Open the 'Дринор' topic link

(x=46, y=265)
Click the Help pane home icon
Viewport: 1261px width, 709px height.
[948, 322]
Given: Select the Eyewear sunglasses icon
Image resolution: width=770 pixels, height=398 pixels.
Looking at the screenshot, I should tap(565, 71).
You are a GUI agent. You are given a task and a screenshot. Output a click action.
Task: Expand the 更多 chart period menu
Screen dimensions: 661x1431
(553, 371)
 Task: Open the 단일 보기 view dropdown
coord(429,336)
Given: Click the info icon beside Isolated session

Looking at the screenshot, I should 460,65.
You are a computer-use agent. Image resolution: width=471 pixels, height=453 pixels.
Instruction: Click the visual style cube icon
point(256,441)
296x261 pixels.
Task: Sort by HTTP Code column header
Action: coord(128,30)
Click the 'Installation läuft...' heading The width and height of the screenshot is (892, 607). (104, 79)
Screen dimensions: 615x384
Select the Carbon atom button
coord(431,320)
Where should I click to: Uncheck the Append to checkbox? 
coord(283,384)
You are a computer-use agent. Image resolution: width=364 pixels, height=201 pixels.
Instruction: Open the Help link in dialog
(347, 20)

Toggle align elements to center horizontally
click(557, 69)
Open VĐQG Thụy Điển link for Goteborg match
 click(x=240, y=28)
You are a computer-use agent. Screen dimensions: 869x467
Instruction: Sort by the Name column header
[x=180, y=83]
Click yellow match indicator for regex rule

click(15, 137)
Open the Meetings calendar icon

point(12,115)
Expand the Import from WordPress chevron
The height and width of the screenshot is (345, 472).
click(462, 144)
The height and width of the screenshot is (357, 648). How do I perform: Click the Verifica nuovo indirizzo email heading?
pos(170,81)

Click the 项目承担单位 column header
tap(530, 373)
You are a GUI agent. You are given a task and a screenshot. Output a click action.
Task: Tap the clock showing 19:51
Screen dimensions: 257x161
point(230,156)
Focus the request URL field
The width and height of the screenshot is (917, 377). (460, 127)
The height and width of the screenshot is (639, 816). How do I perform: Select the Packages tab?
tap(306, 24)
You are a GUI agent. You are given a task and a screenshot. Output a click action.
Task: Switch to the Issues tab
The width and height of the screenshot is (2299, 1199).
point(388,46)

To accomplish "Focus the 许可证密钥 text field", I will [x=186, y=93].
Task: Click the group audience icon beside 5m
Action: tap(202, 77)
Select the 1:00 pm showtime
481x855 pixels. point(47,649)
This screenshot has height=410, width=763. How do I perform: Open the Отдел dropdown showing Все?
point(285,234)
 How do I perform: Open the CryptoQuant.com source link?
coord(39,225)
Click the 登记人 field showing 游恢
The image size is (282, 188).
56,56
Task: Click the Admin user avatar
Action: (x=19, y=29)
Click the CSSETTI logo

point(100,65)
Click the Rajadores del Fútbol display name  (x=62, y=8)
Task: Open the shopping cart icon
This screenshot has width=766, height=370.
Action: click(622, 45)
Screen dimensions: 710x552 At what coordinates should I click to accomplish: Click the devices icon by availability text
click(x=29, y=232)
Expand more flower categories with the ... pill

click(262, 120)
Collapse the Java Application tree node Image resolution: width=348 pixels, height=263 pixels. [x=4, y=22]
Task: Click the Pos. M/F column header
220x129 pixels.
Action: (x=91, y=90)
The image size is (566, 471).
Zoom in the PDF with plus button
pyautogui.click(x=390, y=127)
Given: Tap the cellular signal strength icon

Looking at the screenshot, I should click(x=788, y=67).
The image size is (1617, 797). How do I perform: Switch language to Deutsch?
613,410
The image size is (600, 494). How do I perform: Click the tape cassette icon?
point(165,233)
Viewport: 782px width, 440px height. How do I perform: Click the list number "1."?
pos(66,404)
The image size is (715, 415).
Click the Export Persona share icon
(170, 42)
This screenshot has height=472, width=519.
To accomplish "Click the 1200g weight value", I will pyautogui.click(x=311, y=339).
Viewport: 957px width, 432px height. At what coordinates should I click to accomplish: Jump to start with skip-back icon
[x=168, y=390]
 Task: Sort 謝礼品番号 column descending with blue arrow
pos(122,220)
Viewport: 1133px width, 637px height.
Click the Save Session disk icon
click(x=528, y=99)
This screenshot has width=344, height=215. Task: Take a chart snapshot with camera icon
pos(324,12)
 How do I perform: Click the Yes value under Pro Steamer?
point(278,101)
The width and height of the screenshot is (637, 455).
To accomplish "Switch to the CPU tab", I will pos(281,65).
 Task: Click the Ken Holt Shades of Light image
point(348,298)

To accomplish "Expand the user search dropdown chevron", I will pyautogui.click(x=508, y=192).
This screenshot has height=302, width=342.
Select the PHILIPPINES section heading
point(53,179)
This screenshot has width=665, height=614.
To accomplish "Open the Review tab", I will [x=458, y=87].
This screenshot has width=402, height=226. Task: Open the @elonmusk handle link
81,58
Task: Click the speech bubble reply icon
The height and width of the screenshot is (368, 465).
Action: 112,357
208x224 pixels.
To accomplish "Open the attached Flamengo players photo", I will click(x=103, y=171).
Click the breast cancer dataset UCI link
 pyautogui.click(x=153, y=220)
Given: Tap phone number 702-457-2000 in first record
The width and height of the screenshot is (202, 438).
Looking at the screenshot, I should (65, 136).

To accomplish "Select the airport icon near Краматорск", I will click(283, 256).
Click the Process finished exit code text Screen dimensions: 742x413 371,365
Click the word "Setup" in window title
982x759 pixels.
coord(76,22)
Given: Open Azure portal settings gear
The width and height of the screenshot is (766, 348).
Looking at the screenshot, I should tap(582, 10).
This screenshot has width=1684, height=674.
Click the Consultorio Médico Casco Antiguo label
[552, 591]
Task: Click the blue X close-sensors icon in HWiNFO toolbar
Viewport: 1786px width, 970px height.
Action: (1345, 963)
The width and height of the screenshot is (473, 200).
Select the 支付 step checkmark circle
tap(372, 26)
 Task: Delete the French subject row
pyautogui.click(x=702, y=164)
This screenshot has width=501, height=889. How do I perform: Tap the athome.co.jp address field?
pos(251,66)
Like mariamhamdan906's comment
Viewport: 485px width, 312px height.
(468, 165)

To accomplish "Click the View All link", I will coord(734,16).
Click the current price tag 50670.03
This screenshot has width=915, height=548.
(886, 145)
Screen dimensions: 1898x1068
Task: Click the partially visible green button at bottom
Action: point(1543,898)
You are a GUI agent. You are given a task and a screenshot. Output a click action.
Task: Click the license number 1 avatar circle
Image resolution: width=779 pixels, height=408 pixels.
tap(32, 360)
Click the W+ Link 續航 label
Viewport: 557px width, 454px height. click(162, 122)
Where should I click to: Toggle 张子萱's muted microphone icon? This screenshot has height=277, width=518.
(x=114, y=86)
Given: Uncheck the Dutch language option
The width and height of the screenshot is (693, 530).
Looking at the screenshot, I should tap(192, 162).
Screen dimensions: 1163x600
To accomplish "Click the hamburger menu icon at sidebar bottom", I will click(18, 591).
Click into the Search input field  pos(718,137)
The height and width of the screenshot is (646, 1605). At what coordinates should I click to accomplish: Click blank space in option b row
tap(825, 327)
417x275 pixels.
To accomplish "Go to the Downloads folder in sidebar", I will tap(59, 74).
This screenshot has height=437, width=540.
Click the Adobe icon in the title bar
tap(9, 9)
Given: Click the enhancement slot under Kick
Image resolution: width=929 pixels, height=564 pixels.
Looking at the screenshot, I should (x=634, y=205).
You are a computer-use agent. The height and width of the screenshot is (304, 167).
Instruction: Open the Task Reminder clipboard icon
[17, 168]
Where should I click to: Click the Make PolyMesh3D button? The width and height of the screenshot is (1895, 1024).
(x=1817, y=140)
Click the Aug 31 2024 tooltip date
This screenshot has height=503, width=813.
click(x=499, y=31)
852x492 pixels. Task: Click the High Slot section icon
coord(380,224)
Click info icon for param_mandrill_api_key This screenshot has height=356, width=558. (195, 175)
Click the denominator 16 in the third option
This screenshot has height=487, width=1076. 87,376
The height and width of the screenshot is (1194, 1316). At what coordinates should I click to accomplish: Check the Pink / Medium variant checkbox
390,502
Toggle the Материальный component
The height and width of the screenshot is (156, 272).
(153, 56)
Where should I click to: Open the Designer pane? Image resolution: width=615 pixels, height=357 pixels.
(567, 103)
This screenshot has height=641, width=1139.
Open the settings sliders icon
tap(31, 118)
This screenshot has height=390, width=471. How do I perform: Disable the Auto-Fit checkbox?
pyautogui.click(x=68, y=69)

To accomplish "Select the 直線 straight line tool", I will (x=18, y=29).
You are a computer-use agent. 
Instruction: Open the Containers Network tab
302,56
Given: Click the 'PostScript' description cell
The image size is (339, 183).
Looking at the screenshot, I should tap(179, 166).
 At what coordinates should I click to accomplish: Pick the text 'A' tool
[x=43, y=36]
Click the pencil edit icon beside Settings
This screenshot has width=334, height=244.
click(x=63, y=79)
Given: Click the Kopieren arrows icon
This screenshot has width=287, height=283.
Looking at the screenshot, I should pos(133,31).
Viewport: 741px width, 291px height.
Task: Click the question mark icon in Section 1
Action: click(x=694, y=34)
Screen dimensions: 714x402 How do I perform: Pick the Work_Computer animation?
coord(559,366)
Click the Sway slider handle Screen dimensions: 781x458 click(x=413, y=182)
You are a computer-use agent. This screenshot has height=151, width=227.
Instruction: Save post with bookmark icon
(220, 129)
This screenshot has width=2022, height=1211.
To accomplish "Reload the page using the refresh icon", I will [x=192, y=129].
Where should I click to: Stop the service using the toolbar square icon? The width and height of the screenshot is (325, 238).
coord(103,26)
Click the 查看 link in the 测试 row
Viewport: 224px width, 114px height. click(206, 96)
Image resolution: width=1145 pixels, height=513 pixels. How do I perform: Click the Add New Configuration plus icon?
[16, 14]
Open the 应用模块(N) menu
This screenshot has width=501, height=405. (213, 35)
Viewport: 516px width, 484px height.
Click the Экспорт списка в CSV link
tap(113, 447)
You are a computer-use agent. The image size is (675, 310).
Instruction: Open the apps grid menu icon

---+---

▶ YOUR INSTRUCTIONS
Each line of the material that contains the string "agent" has to be copied out.

▶ YOUR RESPONSE
You are a GUI agent. You are given a task and a screenshot. Output a click action.
You are a computer-use agent. Image resolution: width=471 pixels, height=453 pixels.
You are a computer-use agent. Image resolution: width=364 pixels, height=201 pixels.
You are a computer-use agent. Screen dimensions: 869x467
You are a GUI agent. You are given a task and a screenshot. Output a click action.
You are a GUI agent. You are given a task and a screenshot. Output a click action.
You are a GUI agent. You are given a task and a screenshot. Output a click action.
You are a computer-use agent. The height and width of the screenshot is (304, 167).
You are a computer-use agent. 
You are a computer-use agent. This screenshot has height=151, width=227.
You are a computer-use agent. The image size is (675, 310).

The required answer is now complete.